Other Securities Registrations

Covered Securities

The National Securities Markets Improvement Act of 1996 designates other securities or securities transactions as "federally" covered securities which are not subject to state securities regulation. Included are offers made exclusively to accredited investors as described in Wyoming Securities Rule, Chapter 9, Section 3.

Also included as covered securities are national offerings listed on certain securities exchanges and certain securities which are exempt from registration under the Securities Act of 1933. No filings with the Secretary of State are required other than listed above.

Registration is the process of making "full disclosure" to the public concerning securities to be offered and sold. Registration for national offerings is made by coordination without review. Offerings not registered under the Federal Securities Act of 1933 register by qualification (W.S. 17-4-304) in Wyoming. Small corporate offerings may register under special registration by qualification regulations called "SCOR" (Small Corporate Offering Registration).

Registration of securities allows an issuer to offer and sell its securities to any number of persons in Wyoming.

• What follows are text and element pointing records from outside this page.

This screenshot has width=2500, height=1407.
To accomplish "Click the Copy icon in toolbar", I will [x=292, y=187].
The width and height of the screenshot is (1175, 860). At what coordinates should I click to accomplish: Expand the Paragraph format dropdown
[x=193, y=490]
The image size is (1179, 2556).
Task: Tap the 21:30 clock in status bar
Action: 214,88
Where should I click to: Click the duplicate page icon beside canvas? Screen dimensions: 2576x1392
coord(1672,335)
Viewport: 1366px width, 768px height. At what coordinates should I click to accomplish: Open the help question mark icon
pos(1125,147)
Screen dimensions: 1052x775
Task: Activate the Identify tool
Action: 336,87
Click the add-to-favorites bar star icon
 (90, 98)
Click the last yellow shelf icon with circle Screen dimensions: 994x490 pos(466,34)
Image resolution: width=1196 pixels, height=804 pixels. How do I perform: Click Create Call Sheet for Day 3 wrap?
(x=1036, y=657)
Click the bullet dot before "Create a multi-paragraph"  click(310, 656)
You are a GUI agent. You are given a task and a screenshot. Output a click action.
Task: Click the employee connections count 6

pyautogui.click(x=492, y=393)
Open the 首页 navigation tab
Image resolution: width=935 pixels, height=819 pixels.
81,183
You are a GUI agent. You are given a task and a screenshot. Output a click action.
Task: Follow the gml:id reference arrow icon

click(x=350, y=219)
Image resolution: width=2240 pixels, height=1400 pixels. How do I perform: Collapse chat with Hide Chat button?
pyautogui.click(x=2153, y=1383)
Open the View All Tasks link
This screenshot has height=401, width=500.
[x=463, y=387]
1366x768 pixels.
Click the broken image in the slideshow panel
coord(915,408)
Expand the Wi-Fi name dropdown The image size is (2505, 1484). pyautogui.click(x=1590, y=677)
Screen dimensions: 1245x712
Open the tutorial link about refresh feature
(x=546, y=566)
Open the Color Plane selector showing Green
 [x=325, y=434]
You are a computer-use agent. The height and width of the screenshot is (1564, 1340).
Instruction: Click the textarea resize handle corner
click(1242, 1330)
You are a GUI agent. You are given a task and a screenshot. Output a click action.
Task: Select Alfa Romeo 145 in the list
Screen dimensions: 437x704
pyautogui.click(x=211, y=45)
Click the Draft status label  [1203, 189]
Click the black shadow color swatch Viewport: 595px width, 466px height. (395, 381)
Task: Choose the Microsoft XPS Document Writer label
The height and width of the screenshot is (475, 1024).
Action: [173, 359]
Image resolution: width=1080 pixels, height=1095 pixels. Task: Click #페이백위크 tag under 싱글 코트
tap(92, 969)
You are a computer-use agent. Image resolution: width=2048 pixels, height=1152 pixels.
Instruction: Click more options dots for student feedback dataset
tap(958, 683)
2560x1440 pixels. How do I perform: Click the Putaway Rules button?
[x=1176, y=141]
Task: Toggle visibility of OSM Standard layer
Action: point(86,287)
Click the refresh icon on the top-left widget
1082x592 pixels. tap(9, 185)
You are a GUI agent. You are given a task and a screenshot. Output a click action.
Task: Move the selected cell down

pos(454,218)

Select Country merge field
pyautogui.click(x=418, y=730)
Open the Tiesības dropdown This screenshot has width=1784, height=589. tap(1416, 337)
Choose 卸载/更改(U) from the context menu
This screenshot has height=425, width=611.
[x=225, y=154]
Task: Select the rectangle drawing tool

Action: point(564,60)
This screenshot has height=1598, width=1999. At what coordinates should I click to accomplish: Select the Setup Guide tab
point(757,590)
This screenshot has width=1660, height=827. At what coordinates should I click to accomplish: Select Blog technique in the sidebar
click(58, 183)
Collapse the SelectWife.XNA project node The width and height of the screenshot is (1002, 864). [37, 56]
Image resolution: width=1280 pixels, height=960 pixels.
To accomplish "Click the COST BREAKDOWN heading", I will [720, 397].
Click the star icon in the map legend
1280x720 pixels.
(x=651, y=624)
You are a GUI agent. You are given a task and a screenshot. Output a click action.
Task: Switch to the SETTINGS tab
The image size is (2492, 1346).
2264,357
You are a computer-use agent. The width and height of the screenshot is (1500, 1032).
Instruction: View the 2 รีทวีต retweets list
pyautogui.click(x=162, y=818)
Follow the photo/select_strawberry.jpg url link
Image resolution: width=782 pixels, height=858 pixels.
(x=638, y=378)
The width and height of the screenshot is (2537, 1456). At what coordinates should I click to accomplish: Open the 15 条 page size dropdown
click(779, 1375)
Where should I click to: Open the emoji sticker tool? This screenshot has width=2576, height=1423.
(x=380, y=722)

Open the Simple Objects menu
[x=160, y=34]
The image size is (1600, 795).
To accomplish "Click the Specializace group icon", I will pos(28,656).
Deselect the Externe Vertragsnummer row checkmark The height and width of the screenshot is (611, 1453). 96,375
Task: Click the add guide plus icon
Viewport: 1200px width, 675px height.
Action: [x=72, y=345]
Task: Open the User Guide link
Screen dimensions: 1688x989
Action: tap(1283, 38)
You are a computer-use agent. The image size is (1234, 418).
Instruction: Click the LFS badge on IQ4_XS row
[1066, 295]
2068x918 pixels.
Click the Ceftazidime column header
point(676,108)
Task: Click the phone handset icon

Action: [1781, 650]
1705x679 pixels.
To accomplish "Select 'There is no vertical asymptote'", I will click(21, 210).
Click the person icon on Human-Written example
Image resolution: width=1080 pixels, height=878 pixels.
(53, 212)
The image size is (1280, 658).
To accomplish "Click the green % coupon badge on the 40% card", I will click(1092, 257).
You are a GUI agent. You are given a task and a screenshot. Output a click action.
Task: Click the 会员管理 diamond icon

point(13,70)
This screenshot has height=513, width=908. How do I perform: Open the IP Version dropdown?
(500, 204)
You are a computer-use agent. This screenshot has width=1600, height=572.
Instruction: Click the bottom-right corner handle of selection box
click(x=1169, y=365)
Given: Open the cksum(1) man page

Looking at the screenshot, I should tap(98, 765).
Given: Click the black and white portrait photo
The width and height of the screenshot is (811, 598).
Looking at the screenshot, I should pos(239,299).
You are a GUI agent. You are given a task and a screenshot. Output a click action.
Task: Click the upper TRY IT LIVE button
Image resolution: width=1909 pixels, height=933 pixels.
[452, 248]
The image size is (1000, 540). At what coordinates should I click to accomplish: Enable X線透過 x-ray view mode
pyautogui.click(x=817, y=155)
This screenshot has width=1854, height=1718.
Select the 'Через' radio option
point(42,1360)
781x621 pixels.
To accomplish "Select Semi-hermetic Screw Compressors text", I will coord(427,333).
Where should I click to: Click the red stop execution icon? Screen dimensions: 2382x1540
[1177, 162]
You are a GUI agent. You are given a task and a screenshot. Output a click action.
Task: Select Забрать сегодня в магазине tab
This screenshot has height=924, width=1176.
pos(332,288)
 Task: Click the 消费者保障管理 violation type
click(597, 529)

Registration also allows an issuer to use responsible advertising to reach potential investors provided that the advertising has been cleared for use by the Secretary of State.


SCOR stands for Small Corporate Offering Registration. This is a special case of registration by qualification which is available to corporations seeking to sell securities and raise up to $1,000,000 under federal Regulation D, Rule 504 or raise up to $5,000,000 pursuant to Regulation A of the Federal Securities Act of 1933.

Disclosure is made using Form U-7. The Form U-7 and a manual for issuers filing SCOR offerings are available at the North American Securities Administrators Association (NASAA) website.